In fact the idea that the good things in life should be available to all is so important to Uruguayans that they dedicate a whole weekend to it every spring. For that entire weekend (to celebrate Dia de Patrimonio—Heritage Day), all public buildings, theaters, museums, and galleries are open to the public at no cost. During the most recent Dia de Patrimonio in Montevideo, Uruguay’s capital, I climbed to the top of a lighthouse, explored the Parliament building, attended a play, and rode a train along the port’s waterfront—all for free.
If the beach is more your scene, you’ll be glad to hear that all of Uruguay’s beaches are public—including the wide sandy beaches of Montevideo along the Rio de la Plata (River of Silver).
In summer, people from all over the city come to sunbathe or take a dip.
Though the largest summer crowd is at Pocitos Beach, on the coastline of Montevideo’s densest residential neighborhood, my personal favorite Montevideo beach is Ramirez. At Ramirez beach, you’re in close proximity to some of the best free amenities that Montevideo has to offer. Just west of Ramirez beach is a free public roller-skating rink. To the east there are small fishing clubs. Across the street is Parque Rodo, a large park with trees, fountains, sculptures, pleasant avenues to stroll on and a pond.
If the walking avenues of Parque Rodo don’t provide you with the level of activity you need, check out the “rambla.”
Stretching the full length of Montevideo’s varied coastline, this promenade is where I like to go running in Montevideo. When I do, I usually share it with walkers, cyclists, and rollerbladers. (The rambla offers benches, too, for when you need a rest from all that activity… or just time to sit and watch the world go by.)
While it is common for friends in Montevideo to meet for lunch or coffee to socialize, it is also common to meet at the rambla, a plaza, or a park to chat and drink yerba mate.

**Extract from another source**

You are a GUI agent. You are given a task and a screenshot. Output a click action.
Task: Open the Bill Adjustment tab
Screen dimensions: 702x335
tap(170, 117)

This popular tea-like drink is associated with friendship. It is drunk from a hollow mate gourd with a metal straw called a bombilla. Meeting at the rambla, drinking yerba mate, and trading notes with friends is a very common (and free) way to spend an afternoon here.
A fan of golf? That can be done for free in Montevideo, too. Just south of Ramirez beach and Parque Rodo is Club de Golf del Uruguay, an 18-hole golf course in the middle of the city. It’s an upscale place with a five-figure membership fee. However, anyone can come to the club and golf for free on Mondays—it’s a requirement enforced by the municipality in exchange for the club using public property.

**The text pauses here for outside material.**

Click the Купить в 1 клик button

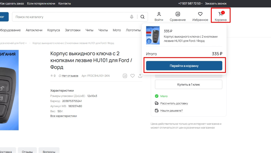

Frugal music fans are well-catered for in Montevideo also. During the spring and summer months, there are plenty of free outdoor concerts. Musicians perform from temporary stages set up in parks, near the beach, and other public spaces—playing tango, pop, electronic, show tunes, and classical music to the masses.
About a month ago, I went to hear Uruguay’s National Symphony Orchestra perform free in the large open area in front of a municipal building. The performance and sound quality was world-class.
Outdoor displays are never-ending either. From spring until fall, there seems to be one celebration after another. At Christmas and New Year’s Eve (which both fall during Uruguayan summer), the entire coastline of Montevideo becomes a spectacular firework show. Then comes Uruguay’s 40-day Carnival celebration. The world-famous parades and street performances: free—like all the best things in Montevideo are.